Each transaction is applied to the state via applyTransaction().
  1. Create a pre-execution state snapshot
  2. Execute EVM logic and apply state changes via core.ApplyTransaction()
  3. Revert to the snapshot on failure
  4. On success, add the transaction and receipt to the block
Nonce validation, balance checks, gas accounting, and EVM execution are all handled internally by core.ApplyTransaction().

Block Finalization

Once all transactions are executed, the block enters the finalization phase.
In a WBFT environment, since there are no block rewards, Finalize() performs minimal work, mainly computing the state root and receipt root.

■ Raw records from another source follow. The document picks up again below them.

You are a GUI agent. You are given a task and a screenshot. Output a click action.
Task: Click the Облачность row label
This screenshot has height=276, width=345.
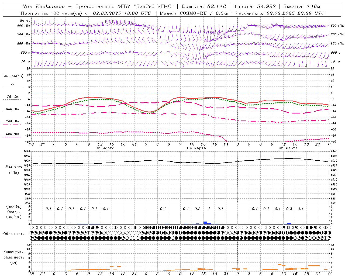click(14, 234)
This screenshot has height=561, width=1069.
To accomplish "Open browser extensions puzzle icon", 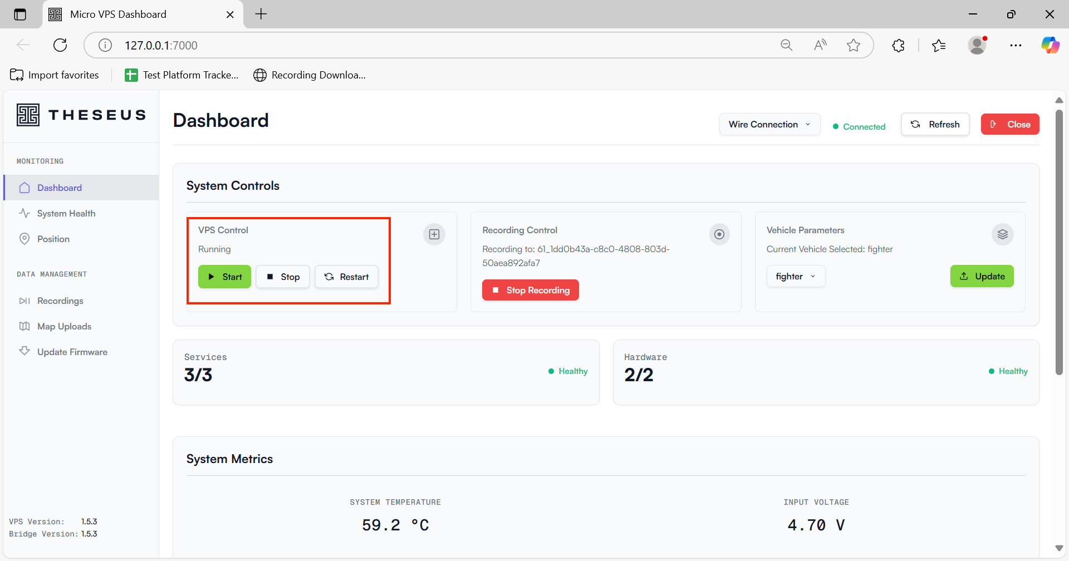I will (898, 46).
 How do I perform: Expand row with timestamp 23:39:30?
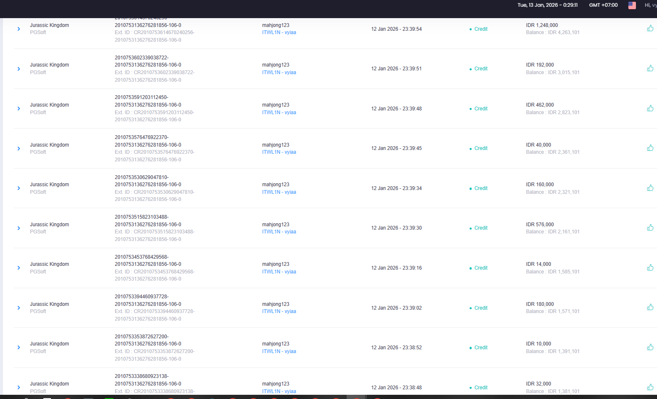19,228
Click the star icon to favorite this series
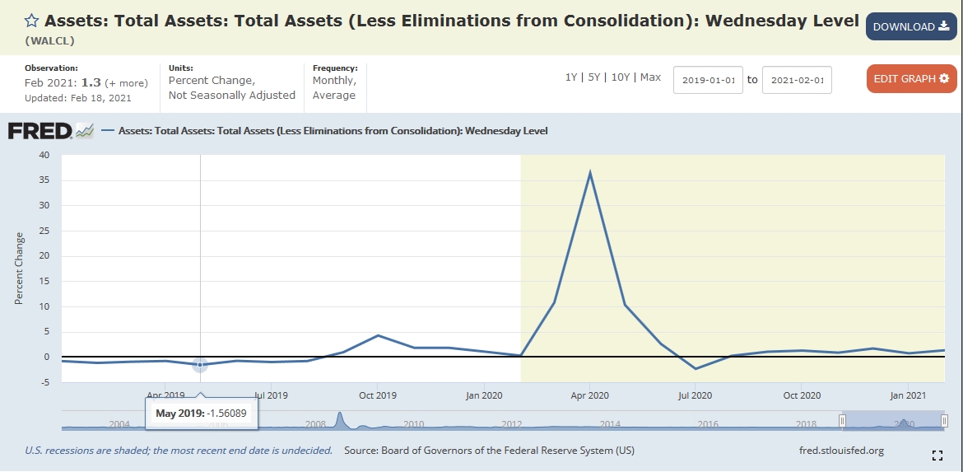This screenshot has height=472, width=963. [x=31, y=21]
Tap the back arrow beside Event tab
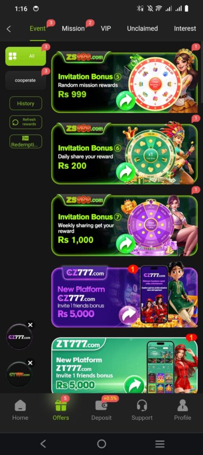 point(9,29)
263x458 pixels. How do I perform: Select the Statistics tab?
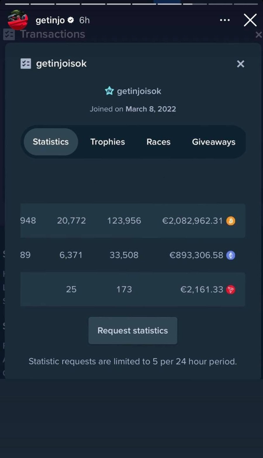(51, 142)
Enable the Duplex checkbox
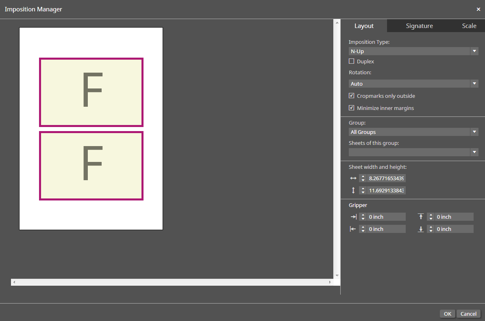The width and height of the screenshot is (485, 321). (352, 61)
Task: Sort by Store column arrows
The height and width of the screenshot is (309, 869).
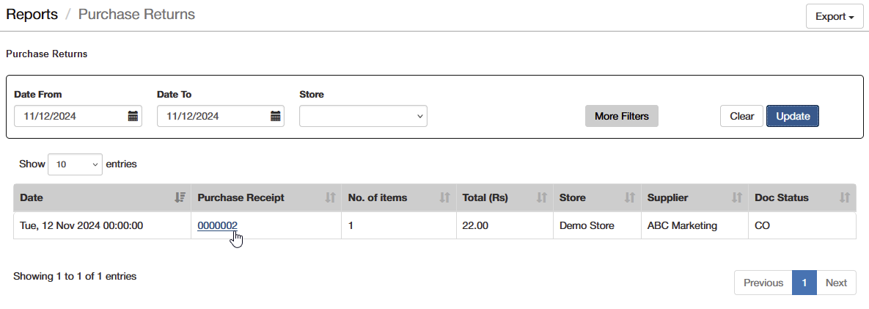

Sealing and Result Handling

Task Submission Loop

taskLoop() submits completed blocks to the consensus engine.
  • WBFT: The block is passed to the consensus engine, initiating PREPARE and COMMIT voting
  • Other engines: Engine-specific sealing logic is executed
Results are delivered back to the worker through resultCh.

Result Handling Loop

resultLoop() receives sealed blocks and writes them to the chain.
  • Set block hash, block number, and transaction index in receipts
  • Persist the block and state root to the database
  • In Anzeon mode, re-query the GovValidator contract after block insertion to refresh the gas tip

Transaction Filtering and Gas Tip Handling

Gas Tip Handling in Anzeon

In the Anzeon network, gas tips are not individually configured by validators but are globally managed by governance (GovValidator).
updateGasTipFromContract() reads the contract state and updates the minimum gas tip requirement for both the worker and the transaction pool.
This ensures:
  1. Only transactions paying sufficient gas tips are included in block candidates
  2. Gas tip changes take effect immediately from the next block
  3. The transaction pool proactively filters out transactions below the required threshold

Transaction Prioritization

Transactions are ordered using the transactionsByPriceAndNonce structure. Priority Rules
  1. Local transactions first
  2. Effective gas price: min(gasTipCap + baseFee, gasFeeCap)
  3. Nonce ordering: Sequential processing within each account
  4. Cross-account price comparison: Higher effective gas price first
Blob transactions and regular transactions are managed separately internally, but final selection follows the same pricing rules.

Environment and State Management

Execution Environment

The environment structure holds all execution state required during block assembly.
FieldPurpose
signer types.SignerTransaction signature verification
state *state.StateDBState trie
tcount intNumber of transactions in the block
gasPool *core.GasPoolRemaining gas limit
header *types.HeaderHeader of the block being built
txs []*types.TransactionIncluded transactions
receipts []*types.ReceiptExecution receipts
The environment is created in makeEnv(), which prepares a state copy based on the parent block and initializes the gas pool.

State Changes and Commit

State changes are managed in the following order.
  1. Modify StateDB through transaction execution
  2. Roll back using snapshots when necessary
  3. Commit state to the trie after successful block sealing
  4. Persist the block and state root to the database
updateSnapshot() maintains the pending block state to support RPC calls such as eth_getBlockByNumber("pending").

Integration with Miner Wrapper

The Miner type wraps the worker and controls block production based on node synchronization status.
Block production is paused during chain synchronization and automatically resumed once synchronization completes.

Summary Flow

The block production process can be summarized as follows.
  1. Consensus engine or chain event triggers block production
  2. Worker prepares the block header and execution environment
  3. Transactions are selected and executed
  4. The block is finalized and submitted to the consensus engine
  5. After sealing, the block is written to the chain and gas tips are synchronized
Through this structure, StableNet maintains a stable block production pipeline tightly integrated with WBFT consensus.